Industrial IoT Authors: Yeshim Deniz, Liz McMillan, Lori MacVittie, Pat Romanski, William Schmarzo

Related Topics: Containers Expo Blog, Industrial IoT, Microservices Expo, IoT User Interface

Containers Expo Blog: Blog Feed Post

The Many Places You Can Go with SSD Caching Software

SSDs are a disruptive technology in that they are clearly changing the enterprise storage market

Disruptive technology is a term used to describe an idea or invention that typically disrupts an existing market, often completely displacing an earlier technology.  Sometimes disruptive is great (e.g. digital cameras and cell phones), and sometimes disruptive is not so great (e.g. laser video disks).  SSDs are a disruptive technology in that they are clearly changing the enterprise storage market.  The verdict is still out on just how disruptive SSDs will be; as is the case with many disruptive technologies, it is going to take some time to figure out exactly what to do with SSDs.  But a clear leader in the employment of SSDs is to use them as cache, which takes advantage of their incredibly high speeds, while minimizing the cost and hassle of implementation.

One of the key design decisions during the early development of VeloBit HyperCache was figuring out the optimal location of an SSD-based cache.  By “location,” I am referring to the placement of SSD within a computer’s storage architecture.  In order to understand VeloBit’s place in the storage stack, it is first necessary to understand the basic layout of a typical computer storage system.

Figure 1 shows a simplified IT system architecture model where the application software sits atop the operating system (OS) and corresponding file system.  The file system interfaces to HDDs and SSD using a block device driver.  The block device driver performs the actual IO with the HDDs and SSDs.  Hard disks in enterprise environments typically sit behind storage controllers, which contain their own (typically volatile) cache, along with a array of disks.  SSDs can also sit behind these storage controllers, although the VeloBit model allows you to directly attach an SSD to your server, without the need to purchase expensive specialty SSD arrays.

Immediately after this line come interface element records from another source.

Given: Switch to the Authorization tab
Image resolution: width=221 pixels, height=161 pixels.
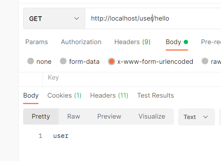Looking at the screenshot, I should tap(81, 42).
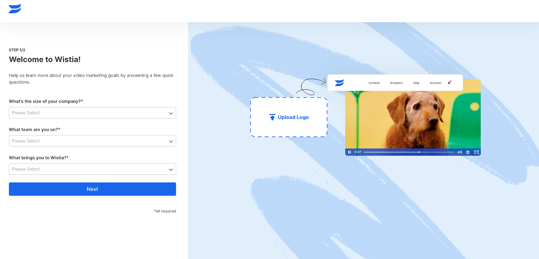The height and width of the screenshot is (259, 539).
Task: Open the company size dropdown
Action: [92, 113]
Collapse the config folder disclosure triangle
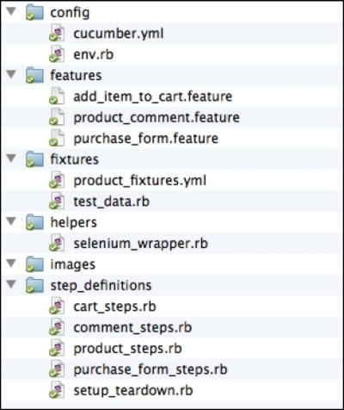Viewport: 344px width, 410px height. 11,11
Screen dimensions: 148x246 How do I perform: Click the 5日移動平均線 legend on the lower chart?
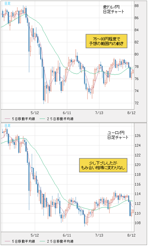point(20,241)
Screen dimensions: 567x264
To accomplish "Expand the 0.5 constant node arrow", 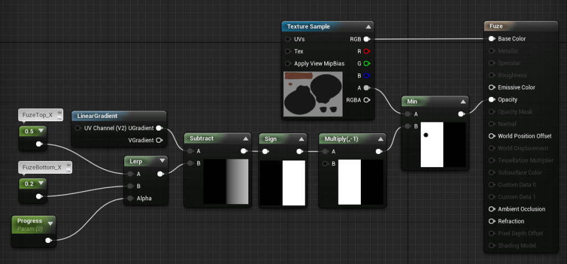I will 41,131.
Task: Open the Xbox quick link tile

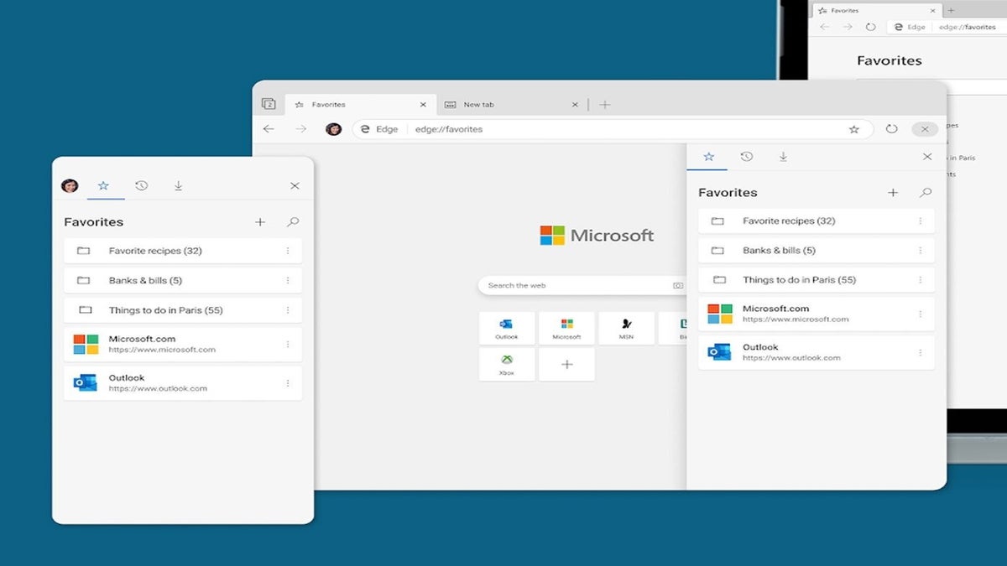Action: point(507,365)
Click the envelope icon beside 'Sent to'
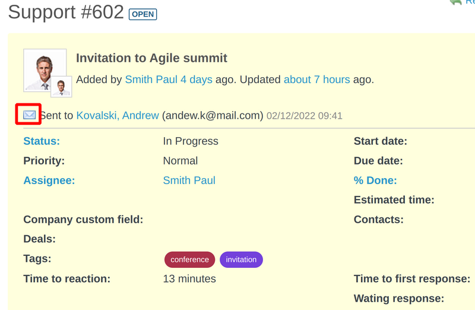Image resolution: width=475 pixels, height=310 pixels. point(29,115)
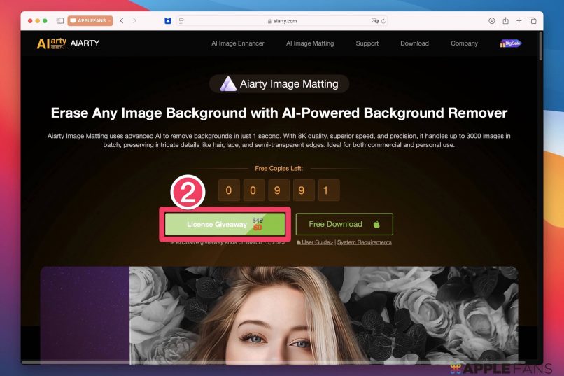
Task: Open the System Requirements link
Action: [x=365, y=242]
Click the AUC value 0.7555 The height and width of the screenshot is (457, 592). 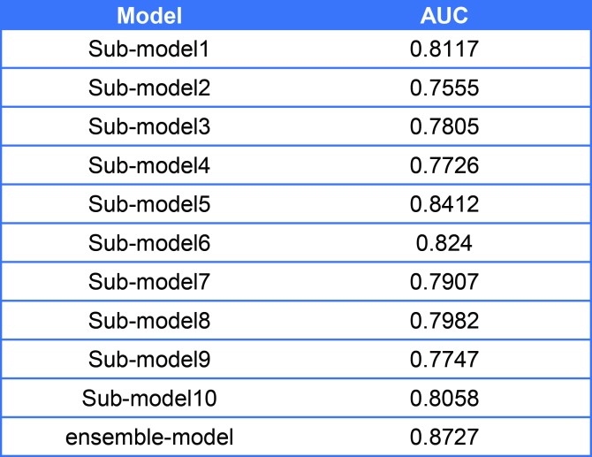pos(444,88)

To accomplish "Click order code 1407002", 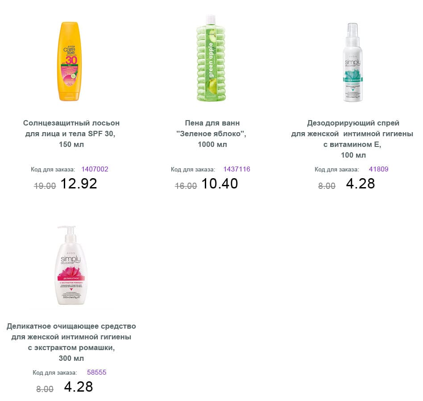I will pyautogui.click(x=95, y=169).
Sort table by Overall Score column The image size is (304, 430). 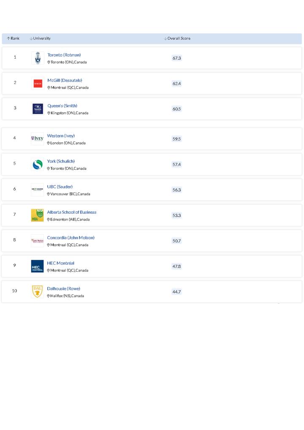click(177, 38)
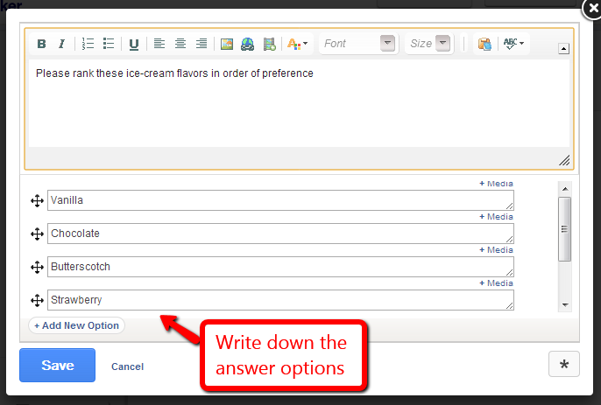The height and width of the screenshot is (405, 601).
Task: Click the drag handle beside Vanilla
Action: [x=37, y=201]
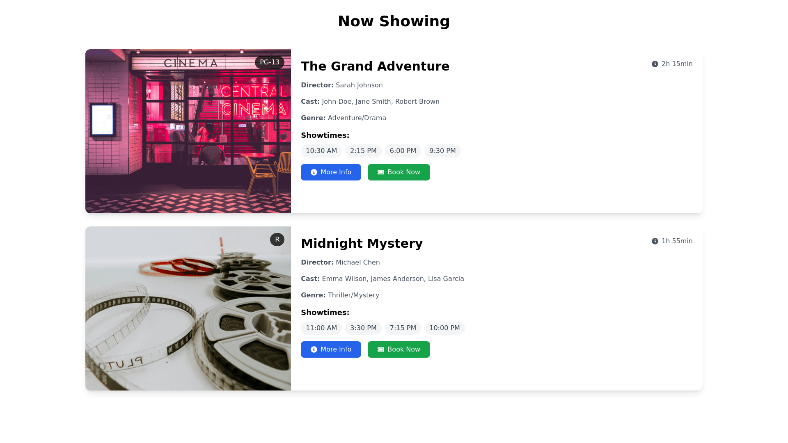Viewport: 788px width, 443px height.
Task: Click the ticket icon in The Grand Adventure's Book Now button
Action: tap(381, 172)
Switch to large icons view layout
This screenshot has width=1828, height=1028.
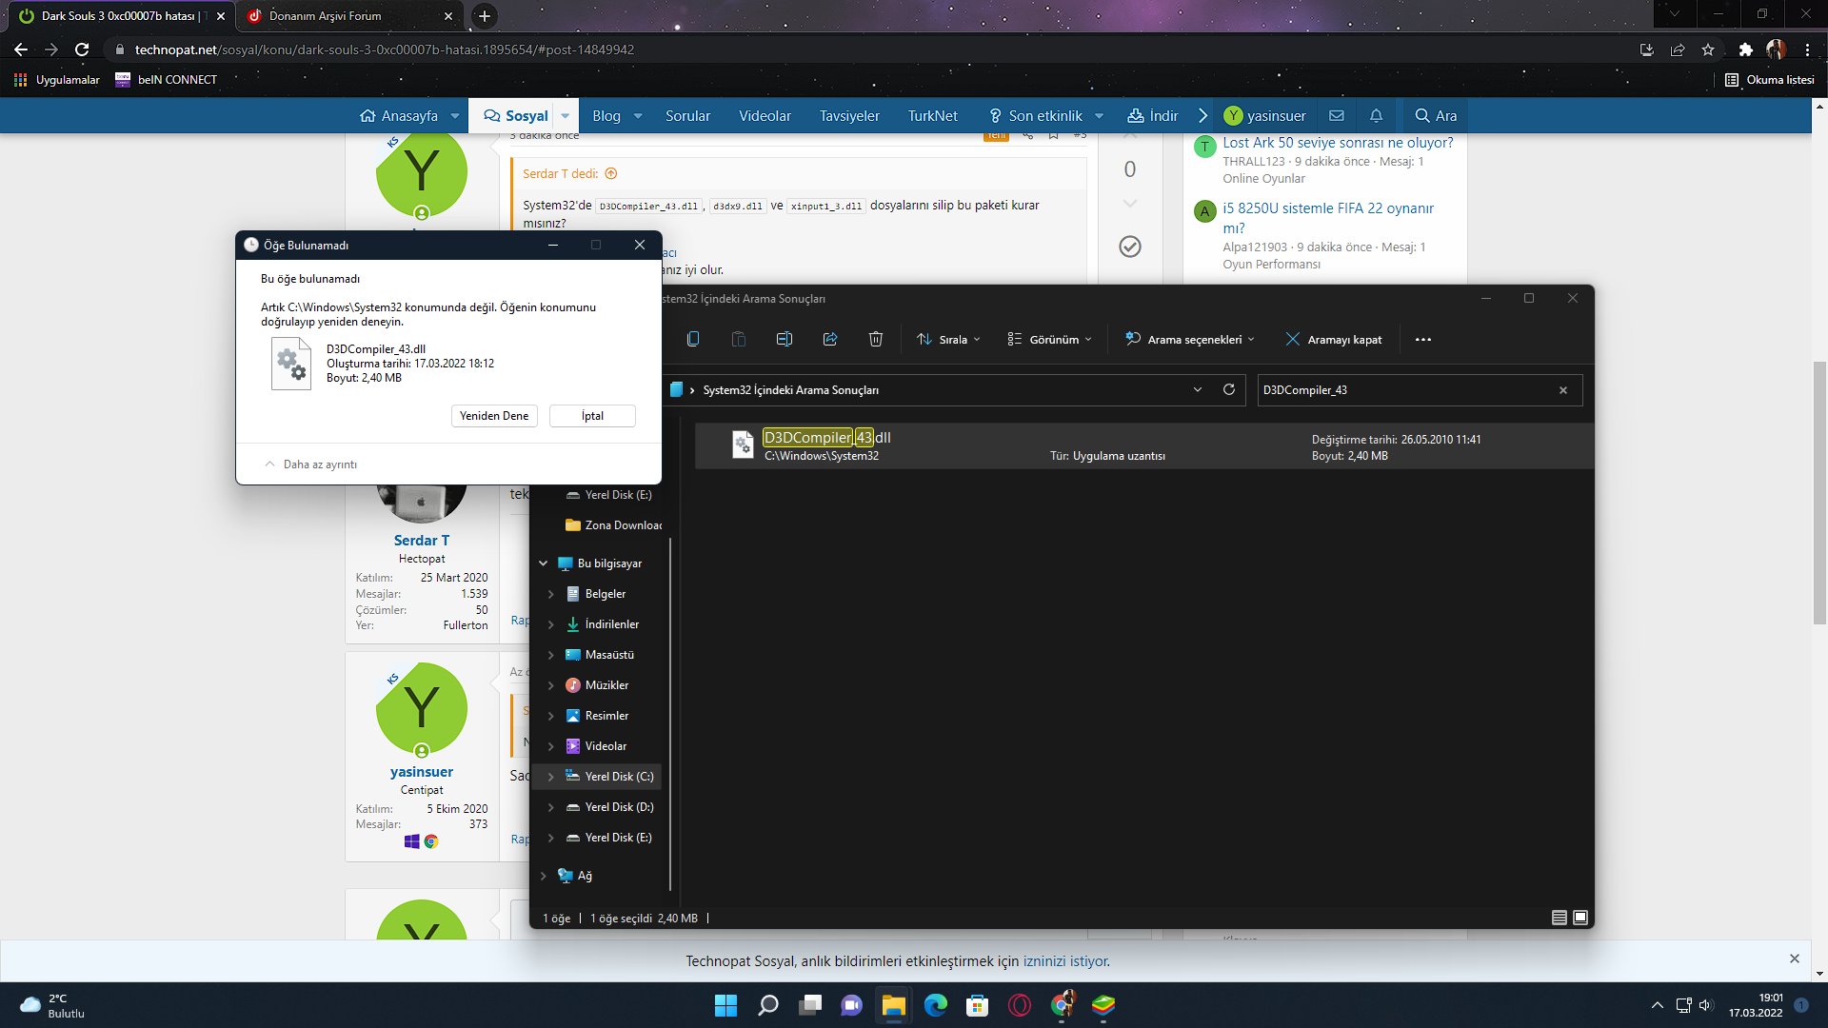1580,918
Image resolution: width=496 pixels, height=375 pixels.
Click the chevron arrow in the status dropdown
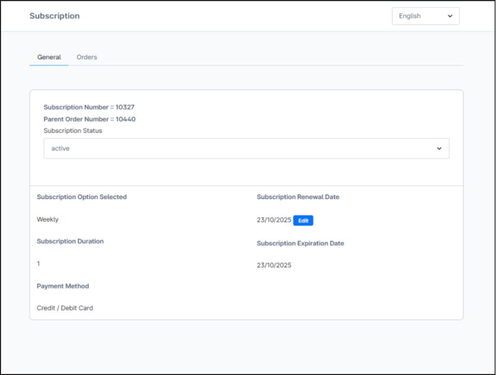point(439,149)
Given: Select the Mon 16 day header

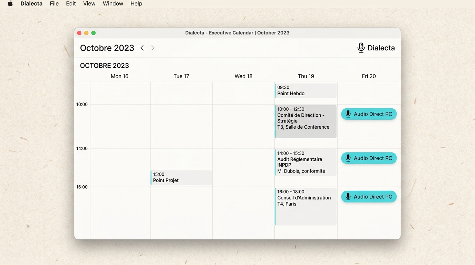Looking at the screenshot, I should [x=119, y=76].
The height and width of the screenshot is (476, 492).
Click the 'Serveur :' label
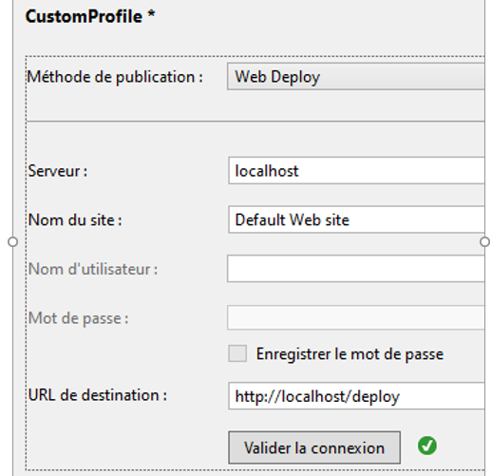coord(58,171)
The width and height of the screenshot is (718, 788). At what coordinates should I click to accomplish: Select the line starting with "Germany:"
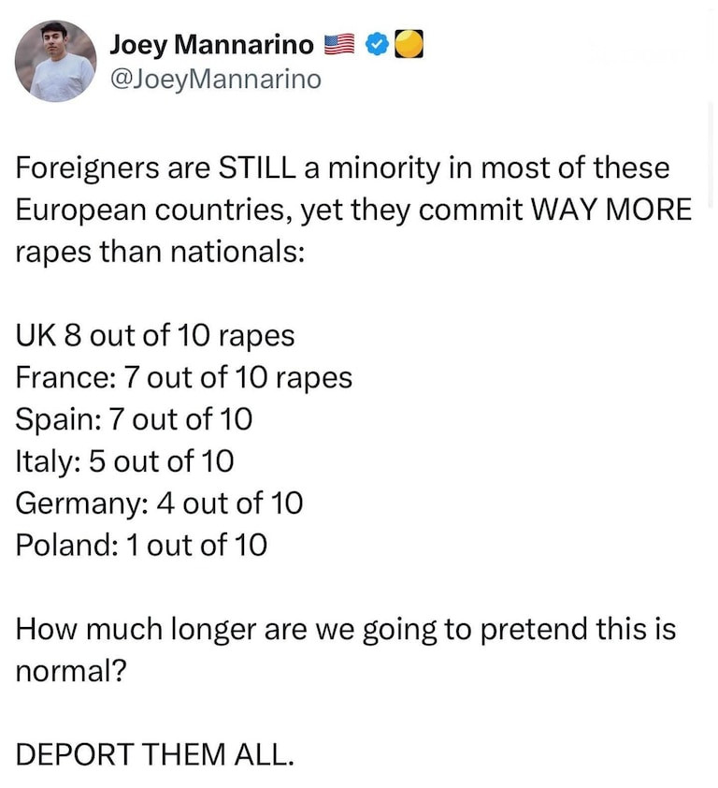(x=159, y=503)
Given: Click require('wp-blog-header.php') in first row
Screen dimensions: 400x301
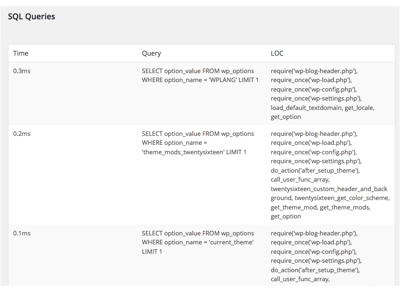Looking at the screenshot, I should pyautogui.click(x=313, y=71).
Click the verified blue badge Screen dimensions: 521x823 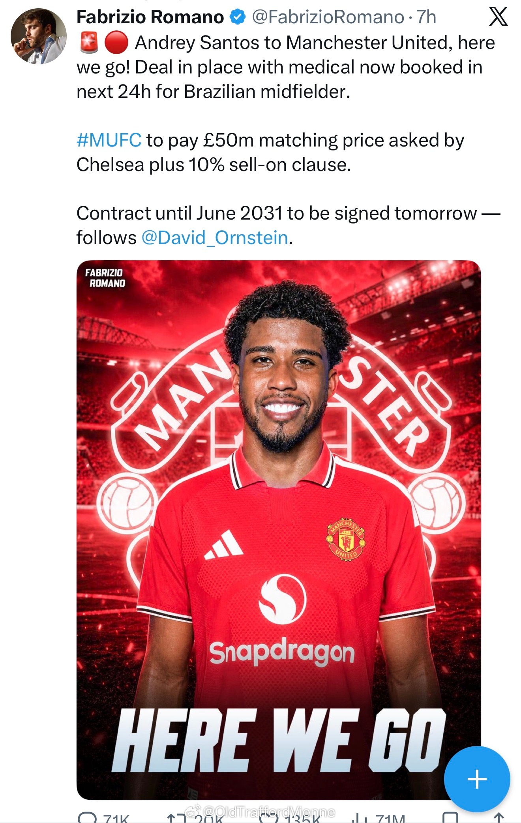point(238,17)
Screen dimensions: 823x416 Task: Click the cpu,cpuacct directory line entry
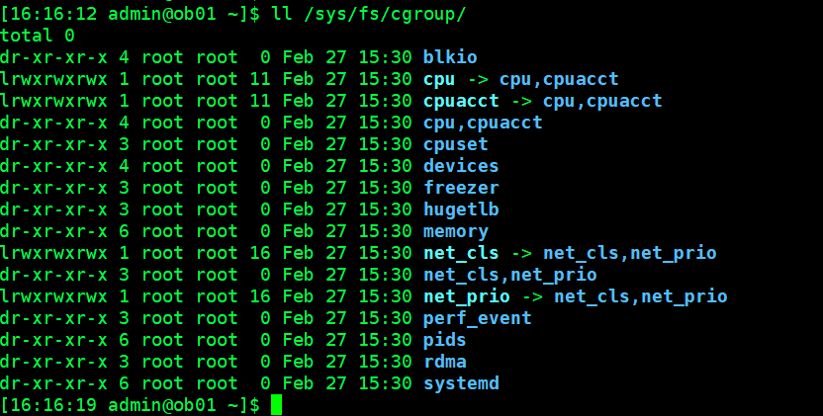click(x=483, y=123)
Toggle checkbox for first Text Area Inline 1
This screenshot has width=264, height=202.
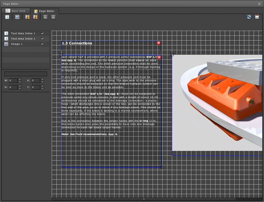click(42, 33)
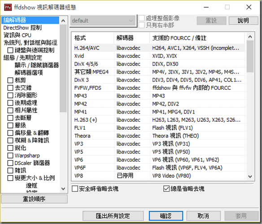Screen dimensions: 262x224
Task: Open the 資訊與 CPU page
Action: (17, 35)
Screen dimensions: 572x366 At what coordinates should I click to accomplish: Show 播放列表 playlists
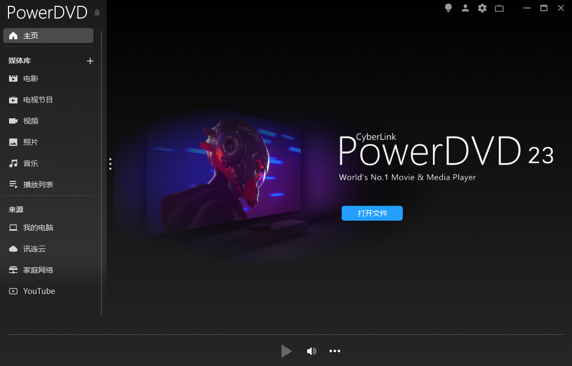click(x=38, y=185)
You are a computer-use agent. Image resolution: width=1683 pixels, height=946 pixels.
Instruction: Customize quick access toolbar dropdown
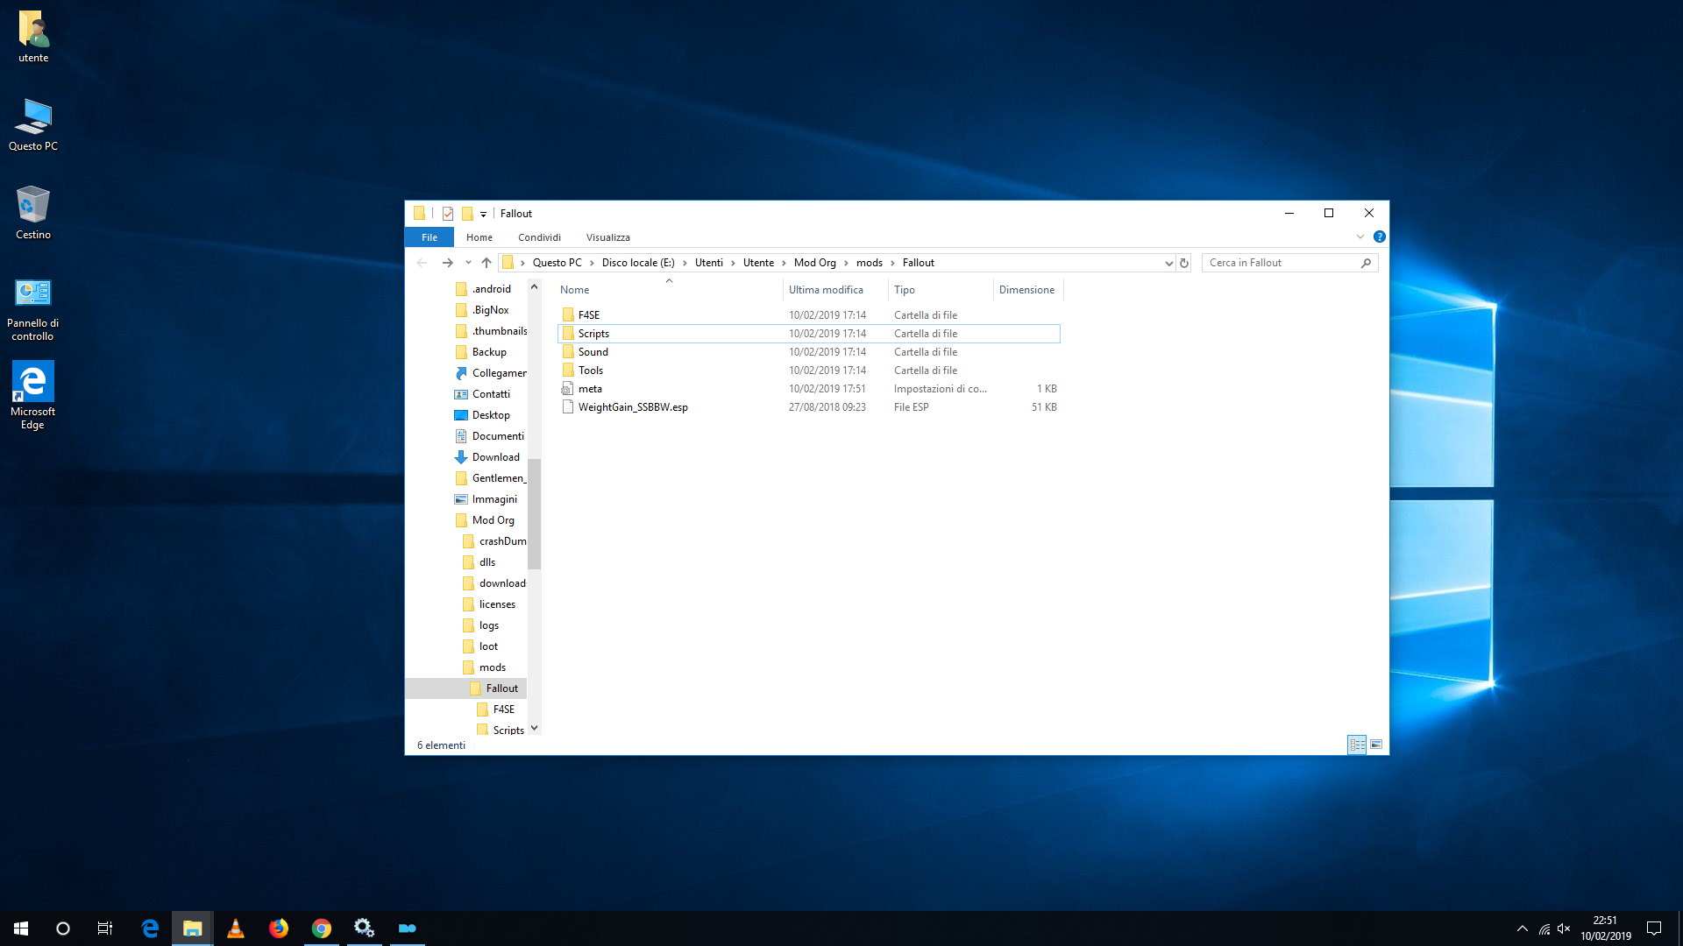point(483,215)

Additionally, in typical deployments, file systems sit atop a volume virtualization layer. In Linux, this is typically the LVM, or Linux Volume Manager.  Using this technology allows system administrators the flexibility of storage virtualization (such as RAID, snapshots, thin provisioning, and disk expansion) without incurring the added cost of SAN-side virtualization platforms.  Finally, it’s possible to deploy SSD caching as a part of this virtualization layer, as will be discussed later in this article.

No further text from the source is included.